▶ [To-do item]:
Arrange the following lines as a numbered list, omitting any blank lines.

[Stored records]
----
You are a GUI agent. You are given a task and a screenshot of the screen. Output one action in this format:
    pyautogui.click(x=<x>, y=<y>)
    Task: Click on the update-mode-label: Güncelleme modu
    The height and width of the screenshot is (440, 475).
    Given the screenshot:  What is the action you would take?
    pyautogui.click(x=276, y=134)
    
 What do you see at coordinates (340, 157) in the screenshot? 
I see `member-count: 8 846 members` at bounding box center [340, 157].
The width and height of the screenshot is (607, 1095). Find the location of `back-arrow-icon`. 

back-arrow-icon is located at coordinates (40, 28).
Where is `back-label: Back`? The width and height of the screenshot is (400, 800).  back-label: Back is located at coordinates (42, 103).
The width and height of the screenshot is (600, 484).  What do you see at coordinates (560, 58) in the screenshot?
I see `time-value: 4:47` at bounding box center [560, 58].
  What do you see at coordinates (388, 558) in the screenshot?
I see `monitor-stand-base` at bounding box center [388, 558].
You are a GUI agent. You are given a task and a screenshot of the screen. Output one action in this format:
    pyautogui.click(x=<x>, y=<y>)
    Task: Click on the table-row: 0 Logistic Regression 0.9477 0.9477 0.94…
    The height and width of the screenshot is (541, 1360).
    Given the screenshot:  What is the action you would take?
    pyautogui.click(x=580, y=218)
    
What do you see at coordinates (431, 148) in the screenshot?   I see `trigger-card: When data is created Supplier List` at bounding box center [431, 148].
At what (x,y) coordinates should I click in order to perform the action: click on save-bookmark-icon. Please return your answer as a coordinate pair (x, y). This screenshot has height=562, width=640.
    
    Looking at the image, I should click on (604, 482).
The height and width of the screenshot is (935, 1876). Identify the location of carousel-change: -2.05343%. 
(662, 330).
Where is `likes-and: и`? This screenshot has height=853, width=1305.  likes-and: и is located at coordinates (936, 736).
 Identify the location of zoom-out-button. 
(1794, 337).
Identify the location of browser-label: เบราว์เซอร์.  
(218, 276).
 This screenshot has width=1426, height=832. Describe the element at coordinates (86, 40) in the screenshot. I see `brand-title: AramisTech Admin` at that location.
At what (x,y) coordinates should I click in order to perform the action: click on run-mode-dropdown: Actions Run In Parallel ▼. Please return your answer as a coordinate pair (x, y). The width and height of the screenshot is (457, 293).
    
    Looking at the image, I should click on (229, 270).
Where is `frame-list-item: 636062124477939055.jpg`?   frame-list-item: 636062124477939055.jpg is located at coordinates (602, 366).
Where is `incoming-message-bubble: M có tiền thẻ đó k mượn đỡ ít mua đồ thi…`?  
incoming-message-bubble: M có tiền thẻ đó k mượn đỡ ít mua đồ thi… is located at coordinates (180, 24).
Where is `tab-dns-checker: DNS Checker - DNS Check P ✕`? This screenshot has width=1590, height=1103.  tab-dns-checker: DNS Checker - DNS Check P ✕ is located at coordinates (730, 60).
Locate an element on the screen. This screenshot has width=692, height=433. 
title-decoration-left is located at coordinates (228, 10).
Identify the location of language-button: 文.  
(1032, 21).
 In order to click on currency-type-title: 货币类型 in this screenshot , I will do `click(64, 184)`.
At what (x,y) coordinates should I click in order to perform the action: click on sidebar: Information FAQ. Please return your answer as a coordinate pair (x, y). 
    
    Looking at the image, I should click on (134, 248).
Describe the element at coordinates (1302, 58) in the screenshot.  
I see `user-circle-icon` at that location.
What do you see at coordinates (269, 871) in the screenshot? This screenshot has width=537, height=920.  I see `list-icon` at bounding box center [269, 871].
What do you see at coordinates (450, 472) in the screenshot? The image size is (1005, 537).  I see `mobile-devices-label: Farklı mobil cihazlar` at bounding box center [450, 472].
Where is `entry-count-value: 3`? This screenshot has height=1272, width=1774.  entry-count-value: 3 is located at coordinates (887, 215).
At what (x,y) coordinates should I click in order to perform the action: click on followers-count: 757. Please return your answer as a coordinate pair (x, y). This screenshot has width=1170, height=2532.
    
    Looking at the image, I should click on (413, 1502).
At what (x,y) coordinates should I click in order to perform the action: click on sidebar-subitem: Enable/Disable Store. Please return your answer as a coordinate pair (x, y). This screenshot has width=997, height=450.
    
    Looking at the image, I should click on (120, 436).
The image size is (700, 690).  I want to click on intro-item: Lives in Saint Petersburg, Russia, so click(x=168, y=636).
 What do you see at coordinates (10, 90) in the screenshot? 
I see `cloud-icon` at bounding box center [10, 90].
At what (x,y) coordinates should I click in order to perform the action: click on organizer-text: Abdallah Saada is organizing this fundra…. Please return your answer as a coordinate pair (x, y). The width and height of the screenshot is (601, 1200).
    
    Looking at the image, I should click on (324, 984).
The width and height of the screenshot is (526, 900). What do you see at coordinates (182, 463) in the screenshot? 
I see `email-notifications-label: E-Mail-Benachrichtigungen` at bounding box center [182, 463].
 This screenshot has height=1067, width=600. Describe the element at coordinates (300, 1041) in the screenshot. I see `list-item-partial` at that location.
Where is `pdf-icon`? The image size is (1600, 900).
----
▶ [Exercise output]:
1. You are a GUI agent. You are given a task and a screenshot of the screen. Output one action in this format:
2.     pyautogui.click(x=<x>, y=<y>)
3.     Task: Click on the update-mode-label: Güncelleme modu
4.     The height and width of the screenshot is (440, 475).
5.     Given the screenshot:  What is the action you would take?
6.     pyautogui.click(x=276, y=134)
7.  What do you see at coordinates (340, 157) in the screenshot? 
8. I see `member-count: 8 846 members` at bounding box center [340, 157].
9. The width and height of the screenshot is (607, 1095). Find the location of `back-arrow-icon`. 
10. back-arrow-icon is located at coordinates (40, 28).
11. Where is `back-label: Back`? The width and height of the screenshot is (400, 800).  back-label: Back is located at coordinates (42, 103).
12. The width and height of the screenshot is (600, 484).  What do you see at coordinates (560, 58) in the screenshot?
13. I see `time-value: 4:47` at bounding box center [560, 58].
14.   What do you see at coordinates (388, 558) in the screenshot?
15. I see `monitor-stand-base` at bounding box center [388, 558].
16. You are a GUI agent. You are given a task and a screenshot of the screen. Output one action in this format:
17.     pyautogui.click(x=<x>, y=<y>)
18.     Task: Click on the table-row: 0 Logistic Regression 0.9477 0.9477 0.94…
19.     The height and width of the screenshot is (541, 1360).
20.     Given the screenshot:  What is the action you would take?
21.     pyautogui.click(x=580, y=218)
22. What do you see at coordinates (431, 148) in the screenshot?   I see `trigger-card: When data is created Supplier List` at bounding box center [431, 148].
23. At what (x,y) coordinates should I click in order to perform the action: click on save-bookmark-icon. Please return your answer as a coordinate pair (x, y). This screenshot has height=562, width=640.
24.     Looking at the image, I should click on (604, 482).
25. The height and width of the screenshot is (935, 1876). Identify the location of carousel-change: -2.05343%. 
26. (662, 330).
27. Where is `likes-and: и`? This screenshot has height=853, width=1305.  likes-and: и is located at coordinates (936, 736).
28.  Identify the location of zoom-out-button. 
29. (1794, 337).
30. Identify the location of browser-label: เบราว์เซอร์.  
31. (218, 276).
32.  This screenshot has width=1426, height=832. Describe the element at coordinates (86, 40) in the screenshot. I see `brand-title: AramisTech Admin` at that location.
33. At what (x,y) coordinates should I click in order to perform the action: click on run-mode-dropdown: Actions Run In Parallel ▼. Please return your answer as a coordinate pair (x, y). The width and height of the screenshot is (457, 293).
34.     Looking at the image, I should click on (229, 270).
35. Where is `frame-list-item: 636062124477939055.jpg`?   frame-list-item: 636062124477939055.jpg is located at coordinates (602, 366).
36. Where is `incoming-message-bubble: M có tiền thẻ đó k mượn đỡ ít mua đồ thi…`?  
37. incoming-message-bubble: M có tiền thẻ đó k mượn đỡ ít mua đồ thi… is located at coordinates (180, 24).
38. Where is `tab-dns-checker: DNS Checker - DNS Check P ✕`? This screenshot has width=1590, height=1103.  tab-dns-checker: DNS Checker - DNS Check P ✕ is located at coordinates (730, 60).
39. Locate an element on the screen. This screenshot has width=692, height=433. 
40. title-decoration-left is located at coordinates (228, 10).
41. Identify the location of language-button: 文.  
42. (1032, 21).
43.  In order to click on currency-type-title: 货币类型 in this screenshot , I will do `click(64, 184)`.
44. At what (x,y) coordinates should I click in order to perform the action: click on sidebar: Information FAQ. Please return your answer as a coordinate pair (x, y). 
45.     Looking at the image, I should click on (134, 248).
46. Describe the element at coordinates (1302, 58) in the screenshot.  
47. I see `user-circle-icon` at that location.
48. What do you see at coordinates (269, 871) in the screenshot? This screenshot has width=537, height=920.  I see `list-icon` at bounding box center [269, 871].
49. What do you see at coordinates (450, 472) in the screenshot? The image size is (1005, 537).  I see `mobile-devices-label: Farklı mobil cihazlar` at bounding box center [450, 472].
50. Where is `entry-count-value: 3`? This screenshot has height=1272, width=1774.  entry-count-value: 3 is located at coordinates (887, 215).
51. At what (x,y) coordinates should I click in order to perform the action: click on followers-count: 757. Please return your answer as a coordinate pair (x, y). This screenshot has width=1170, height=2532.
52.     Looking at the image, I should click on (413, 1502).
53. At what (x,y) coordinates should I click in order to perform the action: click on sidebar-subitem: Enable/Disable Store. Please return your answer as a coordinate pair (x, y). This screenshot has width=997, height=450.
54.     Looking at the image, I should click on (120, 436).
55. The image size is (700, 690).  I want to click on intro-item: Lives in Saint Petersburg, Russia, so click(x=168, y=636).
56.  What do you see at coordinates (10, 90) in the screenshot? 
57. I see `cloud-icon` at bounding box center [10, 90].
58. At what (x,y) coordinates should I click in order to perform the action: click on organizer-text: Abdallah Saada is organizing this fundra…. Please return your answer as a coordinate pair (x, y). The width and height of the screenshot is (601, 1200).
59.     Looking at the image, I should click on (324, 984).
60. The width and height of the screenshot is (526, 900). What do you see at coordinates (182, 463) in the screenshot? 
61. I see `email-notifications-label: E-Mail-Benachrichtigungen` at bounding box center [182, 463].
62.  This screenshot has height=1067, width=600. Describe the element at coordinates (300, 1041) in the screenshot. I see `list-item-partial` at that location.
63. Where is `pdf-icon`? The image size is (1600, 900).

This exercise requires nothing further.